Sunday, October 02, 2011

What You Need To Know About Buying a Piano

Many of the families in my studio are in the market for buying a piano this fall. Like any major purchase, they need objective information before they buy, a commodity that can be somewhat difficult to find. I recently stumbled on Kendall Ross Bean's Guide to the Piano World (Part 1 and Part 2) at Piano Finders, with plenty of information on price vs. quality, factors to look for, construction materials, brands, and vintage. The hour or so you spend reading Kendall's article is well worth it if you're looking to buy a piano. I particularly liked the detailed comparisons of European vs.
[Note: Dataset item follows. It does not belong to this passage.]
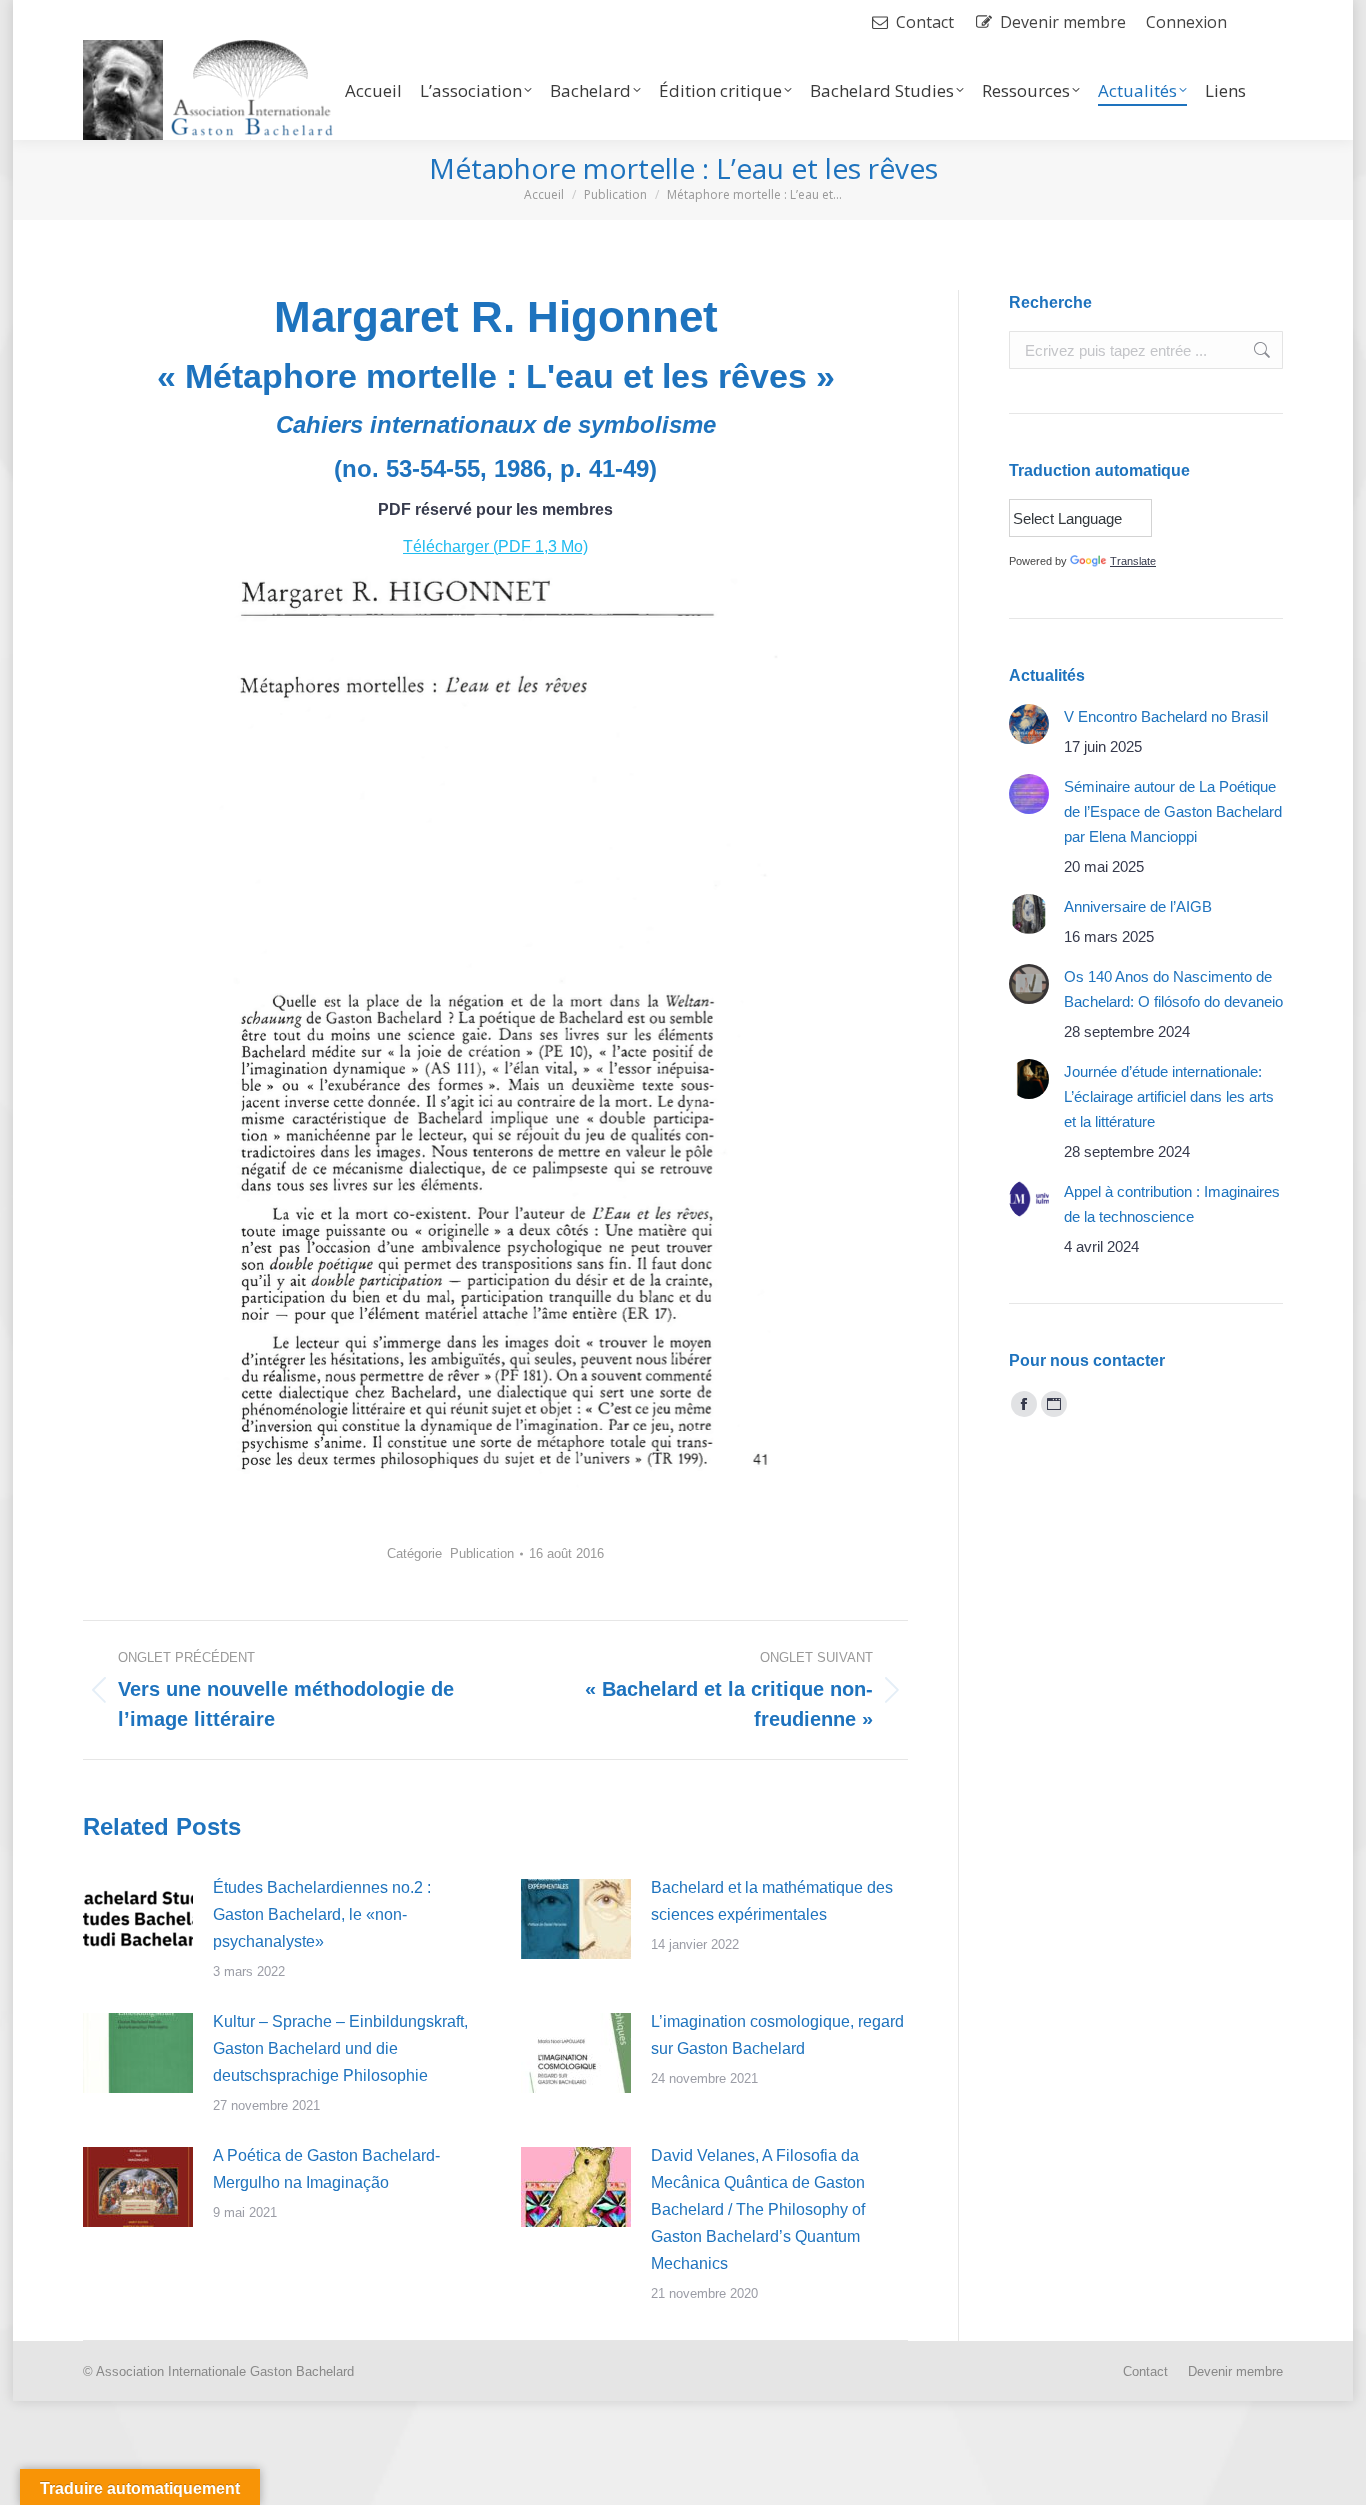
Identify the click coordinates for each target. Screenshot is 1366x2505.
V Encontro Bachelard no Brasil (1166, 716)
Asian pianos in the second part of the article, as well as the sections on what to look out for when purchasing:
Often a dealer will resort to a device I call "artificial urgency" to induce you to buy his piano, at his price, today. Events such as fairs; armory, truck, or warehouse sales; "factory outlets;" clearances; and, most recently, the "University sale" (see below) are only a few of the many schemes designed to generate a feeling of urgency about buying right now. Since these events last only a day, or at most, three (if you're lucky), there is an incredible amount of pressure to make a quick, and often, ill-advised, decision. If you buy at one of these events, rest assured that the price that you are paying is above, or at best, equal to what you would probably normally pay for the piano at the dealer's, and that it only seems like you are getting a great deal. It is a common practice at these events to mark up the suggested retail price. Remember too, that if you purchase an instrument while under pressure to make a quick decision, the chances of your contracting that illness known as buyer's remorse are much higher. If you want to buy at a sale, it is best to have already done your homework, to know what you're looking for and what it usually costs for comparison, and to also know your personal values. It might also be wise to have an expert on hand, one who is not in cahoots with the store sponsoring the event.